Escola Sec. Aurélia de Sousa

A 24 de janeiro de 2019 foi realizada a segunda simulação de uma audiência de julgamento do caso “Hoje, Não!”, desta feita, na Escola Secundária Aurélia de Sousa, no Porto.

A audiência de julgamento contou com a participação de:

  • Mariana Fernandes Tavares, estudante, como Joana Melo, a Vítima;
  • Rafael Silva Fernandes, estudante, como Miguel Fonseca, o Arguido;
  • Bárbara Andreia Silva Freitas, estudante, como Felisbela Melo, a mãe de Joana Melo, testemunha de Acusação;
  • Ana Lúcia Ramos Toga Soares, estudante, como Célia Santos, amiga de Joana Melo, testemunha de Acusação;
  • Ana Mafalda Santos Silva, estudante, como Alzira da Conceição, a vizinha de Joana Melo, testemunha de Defesa;
  • Tiago Alves Pedro, estudante, como Paulo Silva, amigo de Miguel Fonseca, como testemunha de Defesa;
  • Alice Veloso Ferreira, estudante, como Oficial de Justiça;
  • Mariana Vilas Boas, Advogada, como Magistrada Judicial;
  • Catarina Roriz, Procuradora, como Ministério Público;
  • Angelina Teixeira, Advogada, representou a Vítima;
  • Joana Forbes, Advogada, assegurou a defesa do Arguido

A Narração e a orientação da Sessão estiveram a cargo da Advogada Mariana Vilas Boas.

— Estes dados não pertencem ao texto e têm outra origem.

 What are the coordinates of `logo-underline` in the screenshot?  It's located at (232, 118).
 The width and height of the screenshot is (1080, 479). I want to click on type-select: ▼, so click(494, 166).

Foram debatidos alguns dos mitos e preconceitos relacionados com o crime de violação e @s estudantes tiveram oportunidade de apresentar as suas opiniões e dúvidas. @s participantes questionaram, igualmente, as profissionais intervenientes sobre como procederiam em casos semelhantes, levantando problemas morais e relacionados com a prova.

A apresentação de resultados dos questionários e votação preenchidos na simulação aos estudantes teve lugar a 27 de fevereiro de 2019.
Foram analisadas 91 respostas de 26 rapazes e 65 raparigas, com idades entre os 15 e os 21 anos, sendo que a maioria [email protected] [email protected] tem 17 anos.

58 estudantes (12 rapazes e 46 raparigas) optaram por condenar o arguido em pena de prisão efetiva. 10 rapazes e 11 raparigas entenderam dever ser aplicada ao caso a suspensão da execução da pena de prisão. Apenas um rapaz e uma rapariga votaram na absolvição do arguido.

Abordaram-se várias formas de violência de género, como a violência doméstica, e foram explicitados os motivos que, normalmente, conduzem as vítimas a permanecer em relações abusivas.

A pena de prisão suspensa na sua execução foi também alvo de esclarecimentos.